Another aspect of FNA standardization for FNAs of the thyroid is invoking a uniform terminology for diagnostic interpretations. This has largely occurred via the six-tiered diagnostic system that was suggested at the National Cancer Institute conference in Bethesda, MD (The Bethesda System for Reporting Thyroid Cytopathology) (21). The six categories are Benign, Atypical, Follicular Neoplasm, Suspicious for Malignancy, Malignant, and Nondiagnostic. Each category includes an estimate for the associated risk of malignancy (21). Since this is a relatively new implementation, studies are still ongoing to evaluate its impact on management. Of the articles evaluated in our study, three of the four studies that mentioned specific criteria for adequacy utilized criteria akin to the Bethesda System for both the ROSE and non-ROSE groups, and thus it seems unlikely that its uniform application would significantly change the adequacy data between the study groups. Furthermore, one recent study comparing groups before and after The Bethesda System noted no significant disparity in the nondiagnostic rates between the groups (22).
In summary, our study minimizes, but does not eliminate, confounding factors. Although the number of studies is small, the results are statistically significant, and our data show that ROSE significantly improves specimen adequacy, especially at institutions where the initial adequacy rate is low.
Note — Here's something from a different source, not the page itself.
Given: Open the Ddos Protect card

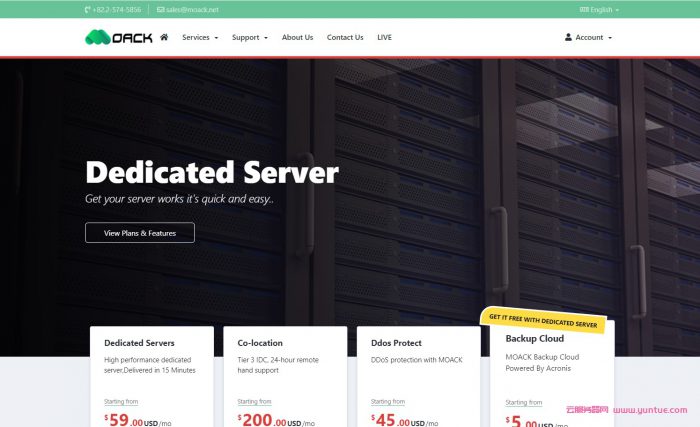Looking at the screenshot, I should [418, 375].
Its impact on adequacy is positive, although more modest, at institutions with a high (>80%) initial adequacy rate. These results indicate that ROSE should be widely implemented for FNAs of the thyroid to improve diagnostic utility and help reduce repeat procedures due to inadequate/nondiagnostic results. However, selected institutions with experienced operators, trained specimen preparation staff, and a low nondiagnostic rate may consider not using ROSE, as its benefit may not weigh favorably against the additive costs.
Footnotes
Disclosure Statement
No competing financial interests exist.